Danzan frenéticamente en círculo, eliminando en el sudor todo mal corporal, para que su purificación les permita acercarse al Gran Misterio, invocando al Señor de la Casa del Trueno, al que agita las alas, al espíritu del oeste, llevando en su interior la medicina de combate para así llegar fortalecidos a las batallas por venir... Porque al amanecer los espíritus son penetrantes, durante el día languidecen y al atardecer vuelven a su casa y es el momento en que se puede robar al enemigo su espíritu y quitarle su destreza. Igual en el combate: deja que tus enemigos se fatiguen, espera pacientemente hasta que estén en desorden o se sientan inseguros; podrás salir entonces y caer sobre ellos con ventaja...

Empieza un tenue canto, casi inaudible, mientras los guerreros consagran las armas alrededor del fuego e inician la danza de los dueños de la montaña –gahan bagüdzitash– evocando el dikohe, el noviciado que efectuaron cuando recién salían de la adolescencia. Con los restos de las copas de algunos sombreros que han obtenido en los ranchos aparejan las cofias que ahora llevan atadas en la cabeza, ornadas con palos que representan el relámpago para protegerse contra los espíritus malignos. Mientras la danza gira entran a la ceremonia por el oriente los cuatro gahan de los puntos cardinales, ataviados con faldas cortas y mocasines. El que hace de oficiante canta intercalando frases con ruidos que imitan la flauta y el tambor; sacando de su ámbito a los espíritus que les puedan ser adversos. Son doce los cantos sagrados de la guerra y acaban cuando el fuego ha casi terminando por extinguirse. Poco a poco, y extenuados por la fuerza del rito, los hijos del desierto descansan sobre la hierba...

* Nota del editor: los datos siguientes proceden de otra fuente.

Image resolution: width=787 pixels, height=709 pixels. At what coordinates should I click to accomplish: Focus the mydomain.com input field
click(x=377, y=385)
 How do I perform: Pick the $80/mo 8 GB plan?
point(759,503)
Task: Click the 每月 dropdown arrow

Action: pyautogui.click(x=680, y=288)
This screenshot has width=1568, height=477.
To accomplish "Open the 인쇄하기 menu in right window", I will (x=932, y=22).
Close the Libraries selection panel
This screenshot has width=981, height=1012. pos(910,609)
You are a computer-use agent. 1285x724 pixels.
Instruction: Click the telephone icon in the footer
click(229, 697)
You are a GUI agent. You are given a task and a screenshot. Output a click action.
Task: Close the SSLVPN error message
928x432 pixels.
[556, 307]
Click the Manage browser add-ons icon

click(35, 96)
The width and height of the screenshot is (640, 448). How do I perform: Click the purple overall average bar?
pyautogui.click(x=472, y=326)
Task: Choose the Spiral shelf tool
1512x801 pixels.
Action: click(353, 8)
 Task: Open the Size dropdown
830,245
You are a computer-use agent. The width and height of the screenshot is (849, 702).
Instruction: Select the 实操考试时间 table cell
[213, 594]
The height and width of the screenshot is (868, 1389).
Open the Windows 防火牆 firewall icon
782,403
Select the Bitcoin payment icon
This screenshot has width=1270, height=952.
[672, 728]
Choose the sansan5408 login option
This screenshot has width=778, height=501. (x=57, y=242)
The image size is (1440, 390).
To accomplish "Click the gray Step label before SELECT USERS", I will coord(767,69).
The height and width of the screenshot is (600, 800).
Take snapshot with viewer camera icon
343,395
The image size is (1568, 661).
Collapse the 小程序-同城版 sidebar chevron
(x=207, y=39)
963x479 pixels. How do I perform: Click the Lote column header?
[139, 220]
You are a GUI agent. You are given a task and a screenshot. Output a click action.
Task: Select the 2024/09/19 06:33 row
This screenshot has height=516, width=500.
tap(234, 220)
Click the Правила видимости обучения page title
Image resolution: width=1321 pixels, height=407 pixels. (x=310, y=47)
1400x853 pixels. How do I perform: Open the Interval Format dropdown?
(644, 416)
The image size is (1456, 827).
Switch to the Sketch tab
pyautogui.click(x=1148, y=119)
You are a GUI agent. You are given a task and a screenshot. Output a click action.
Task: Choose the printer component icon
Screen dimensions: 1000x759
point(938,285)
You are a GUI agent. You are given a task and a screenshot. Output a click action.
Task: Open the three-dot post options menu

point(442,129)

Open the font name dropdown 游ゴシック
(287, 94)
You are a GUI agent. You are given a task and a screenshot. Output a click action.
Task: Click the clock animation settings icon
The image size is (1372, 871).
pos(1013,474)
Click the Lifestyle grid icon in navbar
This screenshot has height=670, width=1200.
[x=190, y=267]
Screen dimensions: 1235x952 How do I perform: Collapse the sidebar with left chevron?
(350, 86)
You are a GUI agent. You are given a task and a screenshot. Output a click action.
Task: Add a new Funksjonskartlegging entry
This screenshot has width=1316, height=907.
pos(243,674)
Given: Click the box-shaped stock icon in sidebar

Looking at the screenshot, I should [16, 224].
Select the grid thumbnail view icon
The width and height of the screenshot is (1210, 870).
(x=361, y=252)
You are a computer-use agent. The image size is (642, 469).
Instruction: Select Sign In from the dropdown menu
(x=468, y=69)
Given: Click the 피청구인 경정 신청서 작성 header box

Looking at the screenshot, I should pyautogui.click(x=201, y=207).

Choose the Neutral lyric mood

Al caer la noche, a la hora en que la luz del sol principia a ceder frente a la oscuridad, se oyen a los lejos, hacia Jerécuaro, los gritos de los vecinos de razón e indios de comunidad que han sido movilizados para perseguirlos... En la lejana cumbre quedan de pie las cuatro ramas secas que sostienen las pieles ofrendadas y las bolsas de tabaco consagrado; las ofrendas a los misteriosos, infinitos, incomprensibles poder del cielo y la tierra.

En el llano, la otra cacería ha comenzado.